» **Consigne**:
Répondez brièvement d'après l'extrait sur la diction de la chanson :
1. À quelle syllabe se place la césure du vers 25 ?
2. Combien de fois revient le premier vers du refrain ?
3. Quel type de pied domine en nombre dans le tétramètre ?

» **Extrait source**:
# # # # #

Alors quoi, Chuck, paranoïaque ?

Le jeu de la diction est saisissant ; accélérations, ralentissements, vitesse de croisière (cruising) et vitesse de pointe se succèdent à tour de rôle dans une " mise en scène " très efficace.
Les vers sont coupés au moins en deux parties égales, séparées-articulées soit par un court silence ( signalé par un point, un tiret, ou une virgule - c'est le cas du premier vers du refrain et des vers 6, 9, 10, 13, 17, 22, 26, 28 ; dans le vers 22 les silences sont remplacés par de brefs et vifs accords de guitare), soit par une syllabe longue (c'est le cas du deuxième vers du refrain, où " me " est accentué, et des vers 1, 2, 5, et 21, où sont respectivement accentués les mots " hard ", " yeah ", " tryin' ", " been ") . On notera que la césure du vers 25 intervient à la huitième syllabe (sur douze). Seuls les vers 14 et 18 semblent forcer ce découpage, et à la limite peuvent être considérés comme prononcés d'une seule traite.
Soit la première moitié du vers ainsi découpé est chantée sur un rythme lent, et la suite s'accélère (vers 2, 6, 9), soit la première moitié du vers suit un rythme rapide, et la suite advient plus lentement (c'est le cas du deuxième vers du refrain, qui revient tous les quatre vers, et dans une moindre mesure du vers 25), soit les deux parties du vers sont prononcées plus ou moins à la même vitesse (c'est le cas du premier vers du refrain, espèce d'hexamètre qui revient sept fois, et des vers 1, 5, et 21, mais aussi des vers 10, 13, 17, 22, et 26, divisés en 4 pieds à peu près égaux, tous prononcés à la même vitesse ).

Si l'on fait exception du refrain, le tétramètre approximatif est donc la structure dominante (" approximatif ", car nous basons notre analyse sur la prononciation entendue réelle, toujours prête à prendre de grandes libertés avec la prononciation classique pour mieux coller au rythme rock'n'roll - The beat of the drum, loud and bold ; de plus, n'oublions pas qu'il s'agit d'une chanson relevant d'un style où la contrainte en général, étant toujours douloureusement vécue, est souvent pervertie, et dans le meilleur des cas plus singée que rationnellement intériorisée). Néanmoins ce type de tétramètre de Chicago donne au morceau régularité, circularité, tonicité, danse même, car y dominent en nombre des pieds de type trochaïque . Il confère également au vers ce côté heurté burlesque, cette démarche chaplinesque, cet aspect brinquebalant comique, montagne russe, car la voix marque exagérément longues et brèves comme dans une sorte de hoquet chanté. Et cette forme assez raffinée sert, comme il est bien entendu, à dire des horreurs.

# # # # #

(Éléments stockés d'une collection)
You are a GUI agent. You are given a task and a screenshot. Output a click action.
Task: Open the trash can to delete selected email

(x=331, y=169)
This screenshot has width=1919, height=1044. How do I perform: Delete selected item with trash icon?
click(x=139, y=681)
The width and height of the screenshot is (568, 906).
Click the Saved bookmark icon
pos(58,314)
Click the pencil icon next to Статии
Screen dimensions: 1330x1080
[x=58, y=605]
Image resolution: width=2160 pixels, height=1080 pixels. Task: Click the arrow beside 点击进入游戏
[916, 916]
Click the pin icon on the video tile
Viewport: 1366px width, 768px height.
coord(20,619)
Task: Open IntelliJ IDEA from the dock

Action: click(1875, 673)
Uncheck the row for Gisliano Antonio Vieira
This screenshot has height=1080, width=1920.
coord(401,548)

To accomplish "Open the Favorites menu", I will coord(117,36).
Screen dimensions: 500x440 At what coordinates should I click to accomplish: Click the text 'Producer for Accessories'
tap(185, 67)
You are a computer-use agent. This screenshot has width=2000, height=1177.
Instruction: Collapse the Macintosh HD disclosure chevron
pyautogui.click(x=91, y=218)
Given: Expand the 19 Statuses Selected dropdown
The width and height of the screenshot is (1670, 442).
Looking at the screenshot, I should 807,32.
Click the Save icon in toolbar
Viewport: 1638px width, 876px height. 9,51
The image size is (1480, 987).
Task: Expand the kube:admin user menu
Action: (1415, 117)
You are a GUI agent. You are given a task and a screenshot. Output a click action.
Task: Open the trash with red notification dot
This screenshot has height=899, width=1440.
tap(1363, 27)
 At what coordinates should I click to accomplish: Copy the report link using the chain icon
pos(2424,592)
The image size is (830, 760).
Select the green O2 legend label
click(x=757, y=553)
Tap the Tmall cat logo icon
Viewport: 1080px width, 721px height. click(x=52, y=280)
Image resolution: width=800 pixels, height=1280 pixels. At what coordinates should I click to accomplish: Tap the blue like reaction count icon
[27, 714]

# # # # #

» **Corrigé**:
1. À la huitième syllabe, sur douze.
2. Sept fois.
3. Le pied de type trochaïque.